Roger L. Simon

Who Cares What the Networks Think?

The already discredited television networks are sticking their biased noses in the debate plans:

Although the Bush and Kerry camps have meticulously crafted an agreement on the rules for this year’s presidential debates, the television networks broadcasting them refuse to go along with the plans.

Specifically, the networks object to provisions in the agreement that place limits on their cameras, including prohibitions on shots of one candidate while the other is answering questions.
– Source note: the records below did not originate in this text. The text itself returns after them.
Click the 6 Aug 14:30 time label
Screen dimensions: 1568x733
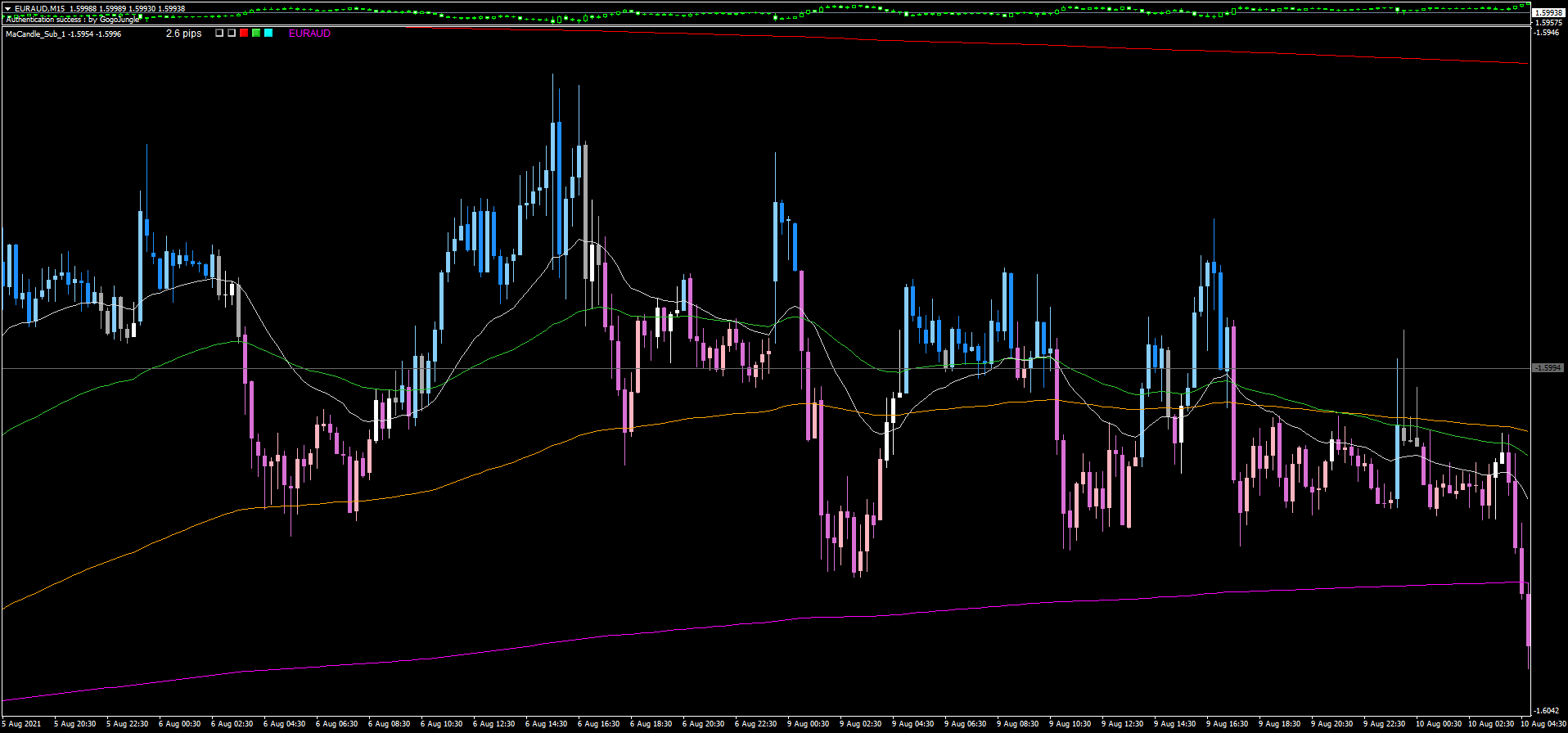pos(546,724)
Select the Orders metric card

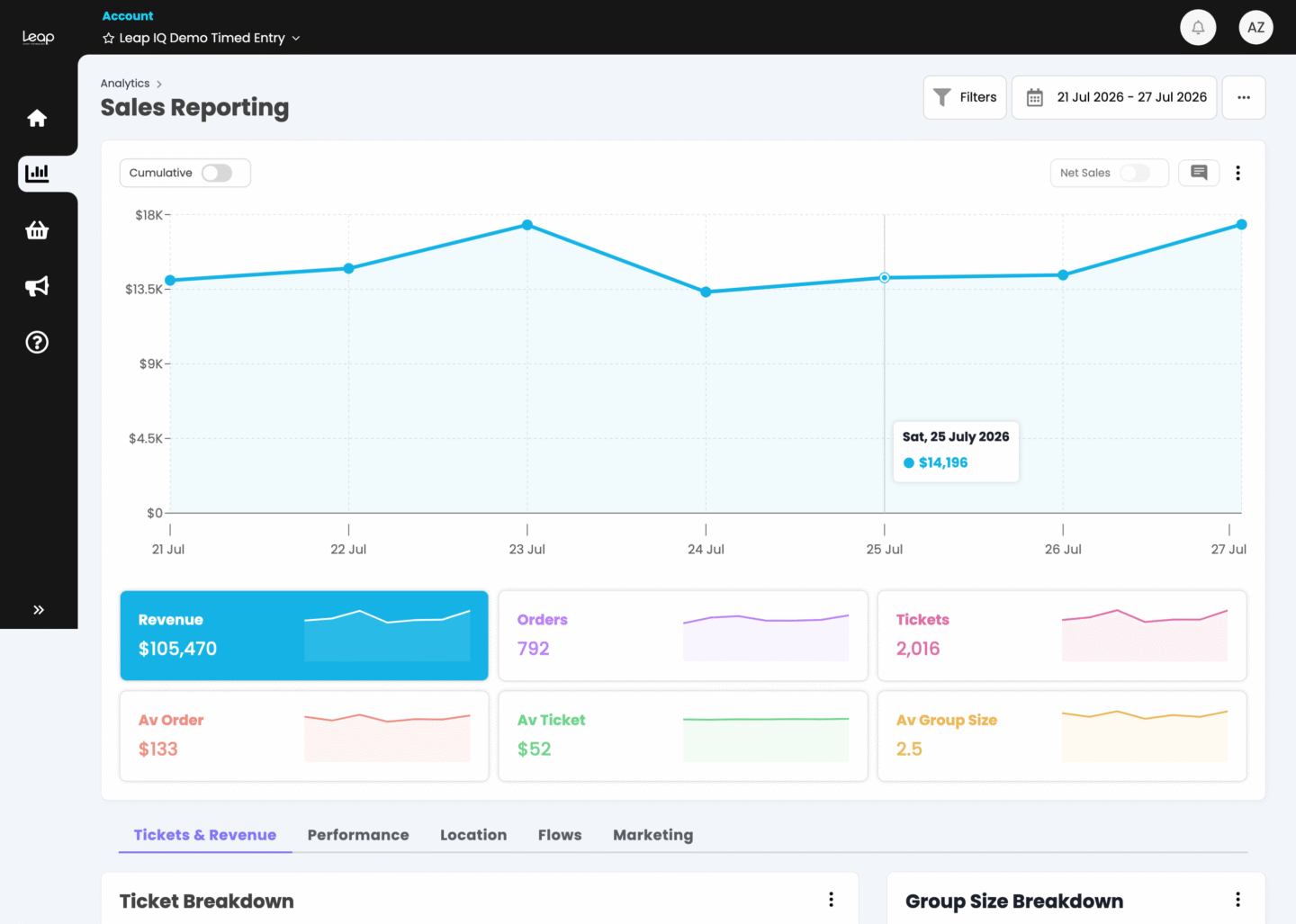pos(683,635)
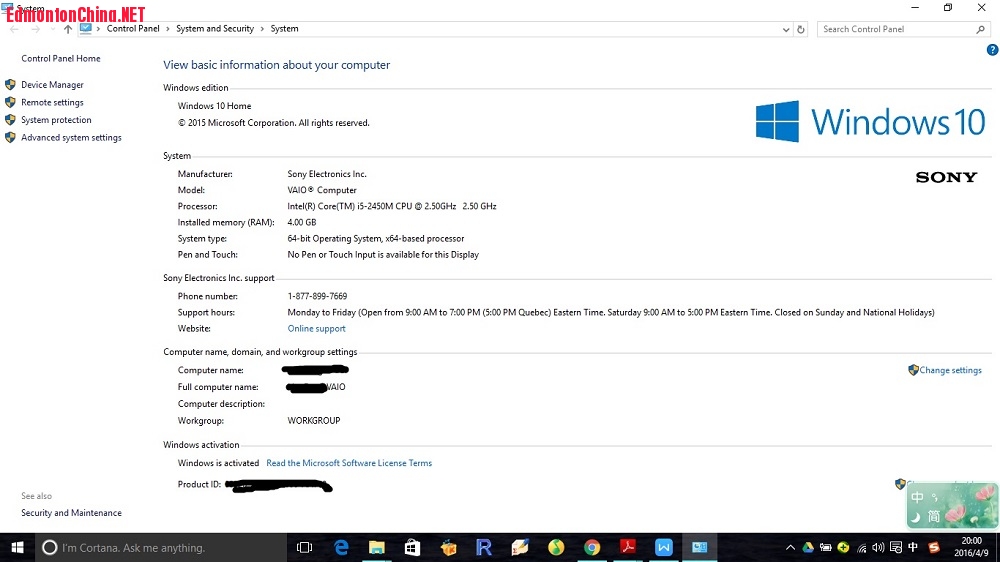Launch Google Chrome from the taskbar

coord(592,547)
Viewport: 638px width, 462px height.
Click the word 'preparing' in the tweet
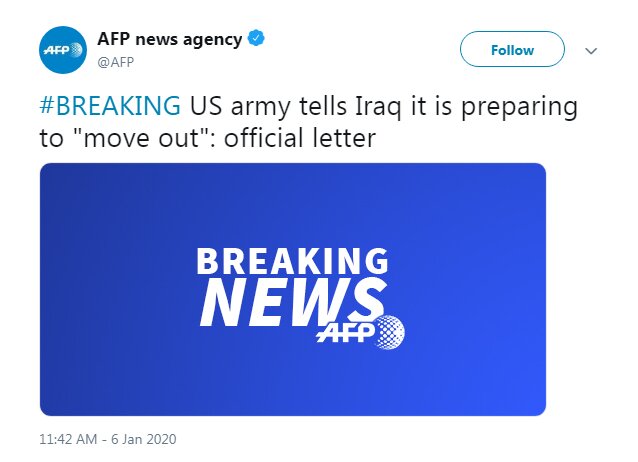[519, 107]
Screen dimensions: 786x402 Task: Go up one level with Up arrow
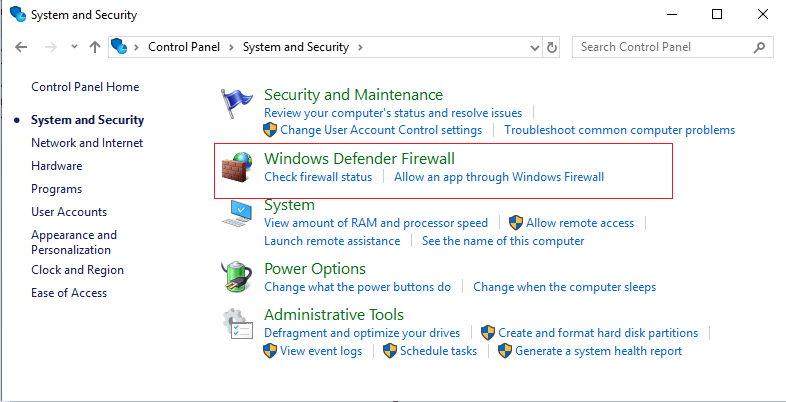(x=95, y=47)
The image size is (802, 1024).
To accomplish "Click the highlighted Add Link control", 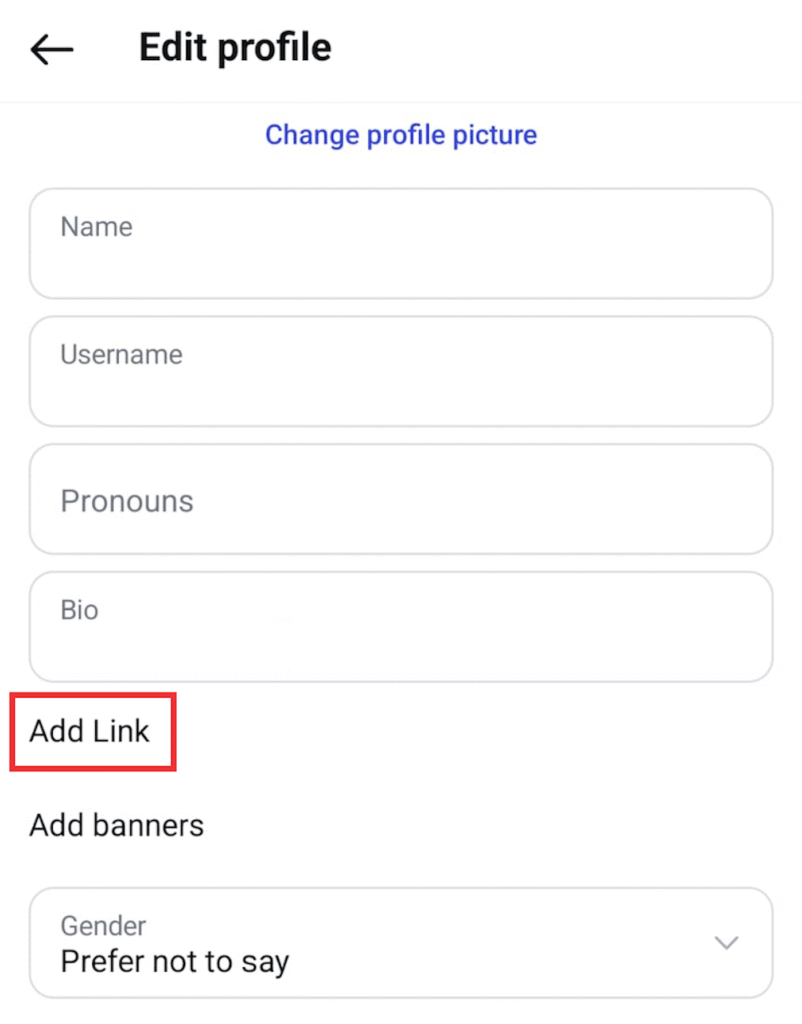I will [92, 731].

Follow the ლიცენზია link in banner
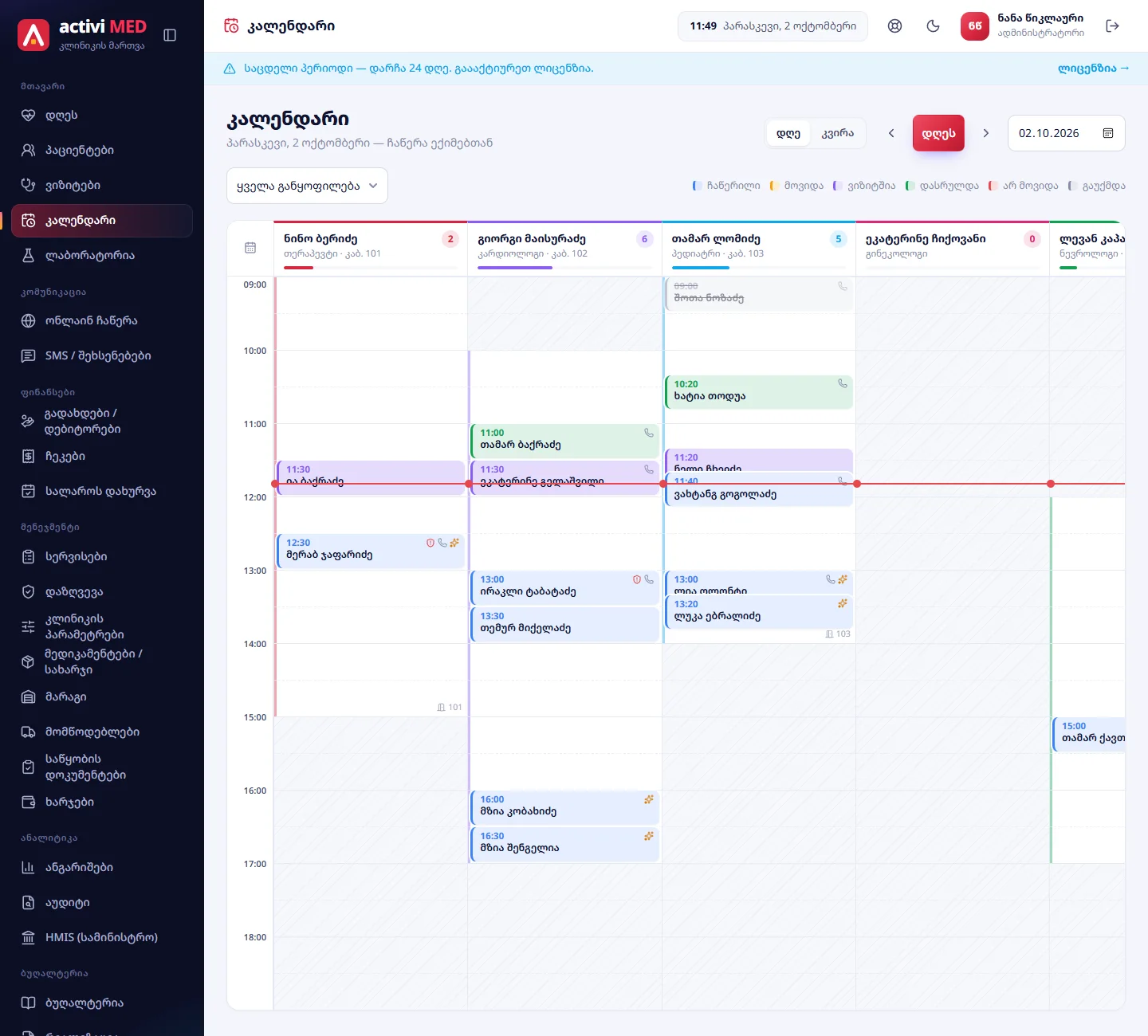coord(1093,69)
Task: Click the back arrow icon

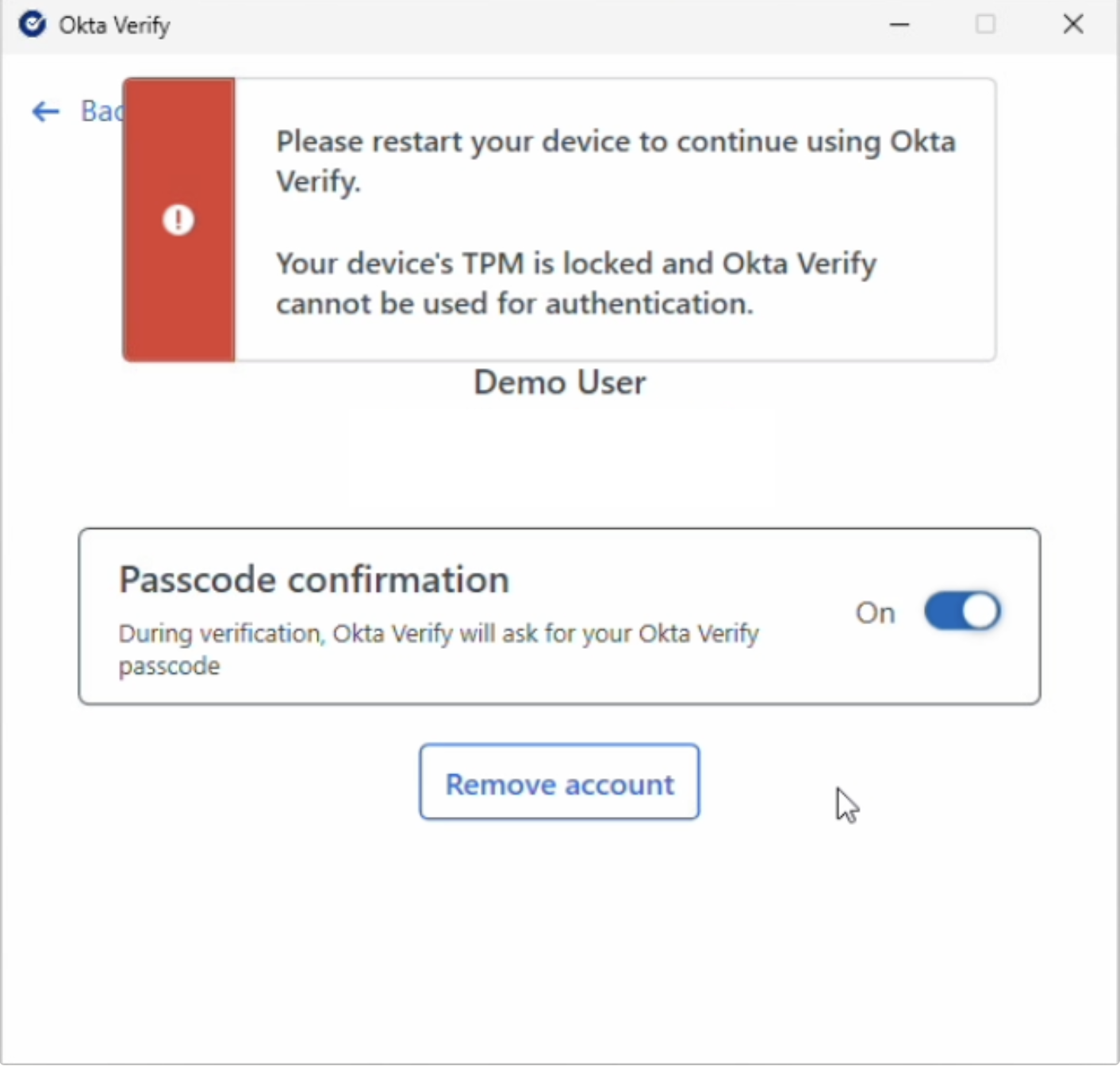Action: 46,112
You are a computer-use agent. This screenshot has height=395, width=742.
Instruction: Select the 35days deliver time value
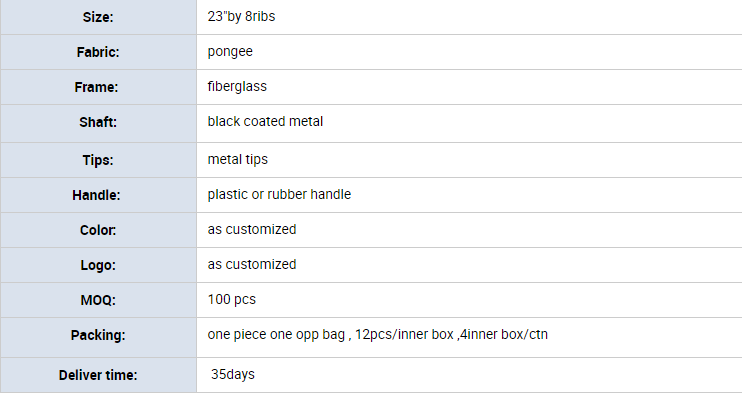pyautogui.click(x=233, y=374)
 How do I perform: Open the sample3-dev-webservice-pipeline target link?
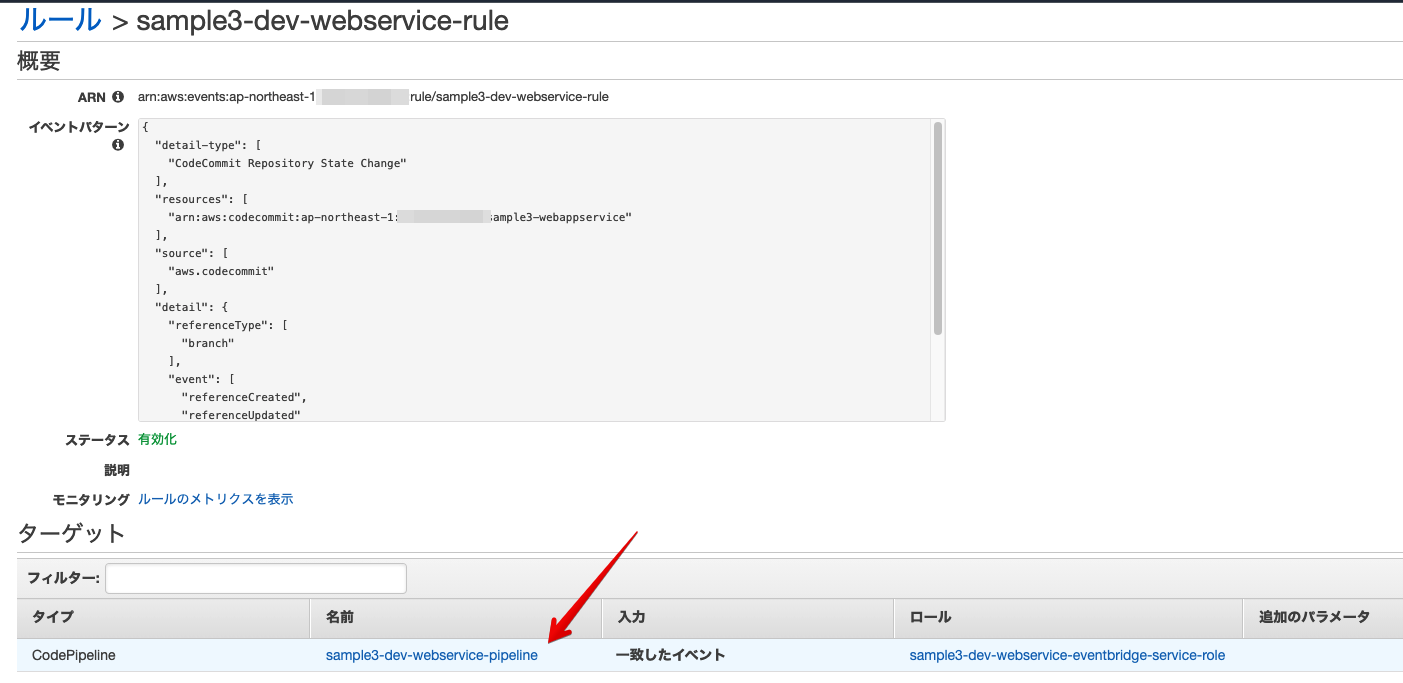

The candidates are right here. The camera can be the nastiest and most distorting of editors. We’ve known that for almost a hundred years. At the beginning of the 20th Century, the Russian director Alexander Dovzhenko broke the rules of continuity editing to show how emotions can be manipulated through image juxtaposition. Later, the French auteur theorists spoke of “le camera stylo” – the camera as pen. [Aren’t you going a little over the heads of these network execs? They don’t have the background of you bloggers.-ed. Sorry. Forgot.]

Anyway, my real point is that the debates should not be shown on the networks. They should be on CSPAN only where an attempt, at least, can be made for impartiality (with the camera, it’s difficult). Then all the networks could chime in afterwards to tell us unwashed what to think. This would also have the bonus effect of alerting many to CSPAN who were not already aware of it. It’s an American treasure.